--- Dataset Enclosed Below ---

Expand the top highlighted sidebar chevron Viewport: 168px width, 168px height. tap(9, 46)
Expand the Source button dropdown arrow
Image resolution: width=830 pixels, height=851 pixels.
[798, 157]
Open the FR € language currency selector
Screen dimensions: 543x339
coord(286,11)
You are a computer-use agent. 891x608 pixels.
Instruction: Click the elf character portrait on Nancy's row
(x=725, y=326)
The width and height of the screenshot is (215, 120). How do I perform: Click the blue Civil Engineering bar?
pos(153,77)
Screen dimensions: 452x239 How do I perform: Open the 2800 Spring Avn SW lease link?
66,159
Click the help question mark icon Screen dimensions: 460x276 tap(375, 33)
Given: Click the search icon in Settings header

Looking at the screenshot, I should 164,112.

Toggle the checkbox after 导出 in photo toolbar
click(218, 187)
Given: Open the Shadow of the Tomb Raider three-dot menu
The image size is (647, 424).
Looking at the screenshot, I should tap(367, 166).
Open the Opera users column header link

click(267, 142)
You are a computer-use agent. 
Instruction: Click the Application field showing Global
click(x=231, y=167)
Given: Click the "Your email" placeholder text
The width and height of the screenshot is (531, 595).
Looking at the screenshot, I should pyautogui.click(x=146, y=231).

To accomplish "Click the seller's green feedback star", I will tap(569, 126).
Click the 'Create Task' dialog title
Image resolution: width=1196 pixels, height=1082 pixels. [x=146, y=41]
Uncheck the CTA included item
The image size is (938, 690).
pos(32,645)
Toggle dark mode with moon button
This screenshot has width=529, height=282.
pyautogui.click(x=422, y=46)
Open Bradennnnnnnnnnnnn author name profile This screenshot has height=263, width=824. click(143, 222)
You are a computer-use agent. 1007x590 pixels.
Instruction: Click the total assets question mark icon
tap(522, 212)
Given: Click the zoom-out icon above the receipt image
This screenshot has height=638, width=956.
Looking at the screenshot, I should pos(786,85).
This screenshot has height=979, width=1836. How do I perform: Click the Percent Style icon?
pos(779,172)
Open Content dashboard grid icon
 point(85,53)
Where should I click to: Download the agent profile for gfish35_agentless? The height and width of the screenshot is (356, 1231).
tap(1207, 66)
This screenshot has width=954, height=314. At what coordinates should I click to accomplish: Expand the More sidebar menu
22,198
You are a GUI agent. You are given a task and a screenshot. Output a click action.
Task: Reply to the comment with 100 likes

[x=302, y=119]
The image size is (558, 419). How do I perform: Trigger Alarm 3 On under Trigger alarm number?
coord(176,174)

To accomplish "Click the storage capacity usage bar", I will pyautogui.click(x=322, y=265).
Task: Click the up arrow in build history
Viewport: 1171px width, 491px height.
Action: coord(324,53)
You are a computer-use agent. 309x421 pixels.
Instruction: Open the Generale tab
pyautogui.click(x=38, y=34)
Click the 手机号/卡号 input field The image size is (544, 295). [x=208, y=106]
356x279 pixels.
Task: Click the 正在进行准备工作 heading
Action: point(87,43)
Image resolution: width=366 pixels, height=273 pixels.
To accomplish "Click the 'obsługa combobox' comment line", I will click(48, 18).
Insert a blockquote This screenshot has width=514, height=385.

--- End of Enclosed Dataset ---

- _Aim of the task_
Lines from the one containing "Image resolution: width=366" through the last line of the records, restated word for word: that is the whole response.

- _Completed exercise_
Image resolution: width=366 pixels, height=273 pixels.
To accomplish "Click the 'obsługa combobox' comment line", I will click(48, 18).
Insert a blockquote This screenshot has width=514, height=385.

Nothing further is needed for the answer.